### Material provided
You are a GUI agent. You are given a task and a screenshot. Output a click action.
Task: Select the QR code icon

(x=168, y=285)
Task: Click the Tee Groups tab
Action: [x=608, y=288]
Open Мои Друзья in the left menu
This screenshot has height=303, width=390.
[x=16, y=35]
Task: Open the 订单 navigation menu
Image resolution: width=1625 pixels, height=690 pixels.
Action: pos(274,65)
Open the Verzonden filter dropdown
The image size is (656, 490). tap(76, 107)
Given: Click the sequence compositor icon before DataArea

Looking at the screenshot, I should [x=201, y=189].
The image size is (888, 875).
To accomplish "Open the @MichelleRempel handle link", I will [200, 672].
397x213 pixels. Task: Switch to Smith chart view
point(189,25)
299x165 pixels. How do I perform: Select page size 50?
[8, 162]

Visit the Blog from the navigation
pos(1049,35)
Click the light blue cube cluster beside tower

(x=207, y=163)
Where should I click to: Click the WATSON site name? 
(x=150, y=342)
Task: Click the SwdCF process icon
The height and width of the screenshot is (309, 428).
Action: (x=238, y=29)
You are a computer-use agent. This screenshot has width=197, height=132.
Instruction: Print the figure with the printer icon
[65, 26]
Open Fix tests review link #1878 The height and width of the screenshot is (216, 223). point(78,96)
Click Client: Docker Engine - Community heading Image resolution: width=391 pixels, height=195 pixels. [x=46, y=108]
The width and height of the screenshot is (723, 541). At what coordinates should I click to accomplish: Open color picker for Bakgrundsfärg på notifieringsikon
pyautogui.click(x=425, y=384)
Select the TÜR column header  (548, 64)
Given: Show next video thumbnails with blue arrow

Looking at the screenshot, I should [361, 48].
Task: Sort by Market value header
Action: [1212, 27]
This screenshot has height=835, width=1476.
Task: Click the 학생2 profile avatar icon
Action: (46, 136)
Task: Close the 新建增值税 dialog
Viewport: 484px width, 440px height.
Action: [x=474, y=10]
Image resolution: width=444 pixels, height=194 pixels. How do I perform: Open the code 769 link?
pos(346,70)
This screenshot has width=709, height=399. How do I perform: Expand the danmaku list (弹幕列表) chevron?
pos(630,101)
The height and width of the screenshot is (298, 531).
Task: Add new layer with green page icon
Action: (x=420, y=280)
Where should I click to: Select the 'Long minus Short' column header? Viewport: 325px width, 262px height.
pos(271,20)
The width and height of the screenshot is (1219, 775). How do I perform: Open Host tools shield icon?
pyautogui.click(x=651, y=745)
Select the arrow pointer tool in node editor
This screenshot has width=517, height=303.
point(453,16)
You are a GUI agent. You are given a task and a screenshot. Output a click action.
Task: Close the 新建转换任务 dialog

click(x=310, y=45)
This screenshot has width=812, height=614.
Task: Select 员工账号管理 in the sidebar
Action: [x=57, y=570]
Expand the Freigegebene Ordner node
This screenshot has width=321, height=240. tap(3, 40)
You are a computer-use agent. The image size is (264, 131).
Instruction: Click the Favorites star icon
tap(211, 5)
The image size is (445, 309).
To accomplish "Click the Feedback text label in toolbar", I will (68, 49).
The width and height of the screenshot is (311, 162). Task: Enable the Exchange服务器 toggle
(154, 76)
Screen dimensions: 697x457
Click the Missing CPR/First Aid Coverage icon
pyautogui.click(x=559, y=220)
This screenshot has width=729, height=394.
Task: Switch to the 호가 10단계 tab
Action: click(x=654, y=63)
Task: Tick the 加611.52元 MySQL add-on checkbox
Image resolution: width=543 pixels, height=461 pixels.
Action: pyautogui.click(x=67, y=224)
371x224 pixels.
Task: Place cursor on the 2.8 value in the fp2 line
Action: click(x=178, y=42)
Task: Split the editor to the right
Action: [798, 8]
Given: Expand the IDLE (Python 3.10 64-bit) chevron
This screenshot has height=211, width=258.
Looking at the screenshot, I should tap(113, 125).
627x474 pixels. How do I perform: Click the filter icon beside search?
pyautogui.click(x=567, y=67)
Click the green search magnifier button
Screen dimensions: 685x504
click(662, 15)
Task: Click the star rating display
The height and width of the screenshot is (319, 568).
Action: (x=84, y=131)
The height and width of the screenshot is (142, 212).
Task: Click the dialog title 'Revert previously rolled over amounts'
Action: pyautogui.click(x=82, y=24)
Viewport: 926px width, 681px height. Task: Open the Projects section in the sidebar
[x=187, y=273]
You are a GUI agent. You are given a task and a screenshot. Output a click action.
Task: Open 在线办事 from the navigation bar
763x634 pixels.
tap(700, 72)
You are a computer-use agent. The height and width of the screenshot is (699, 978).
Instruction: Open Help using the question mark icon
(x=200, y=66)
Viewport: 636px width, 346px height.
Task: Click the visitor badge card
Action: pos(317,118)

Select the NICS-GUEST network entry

### Directions
Give the exact lines, and only those, from the line containing "Image resolution: width=543" through the line containing "Given: Expand the" in the entries above.

### Response
Image resolution: width=543 pixels, height=461 pixels.
Action: pyautogui.click(x=67, y=224)
371x224 pixels.
Task: Place cursor on the 2.8 value in the fp2 line
Action: click(x=178, y=42)
Task: Split the editor to the right
Action: [798, 8]
Given: Expand the IDLE (Python 3.10 64-bit) chevron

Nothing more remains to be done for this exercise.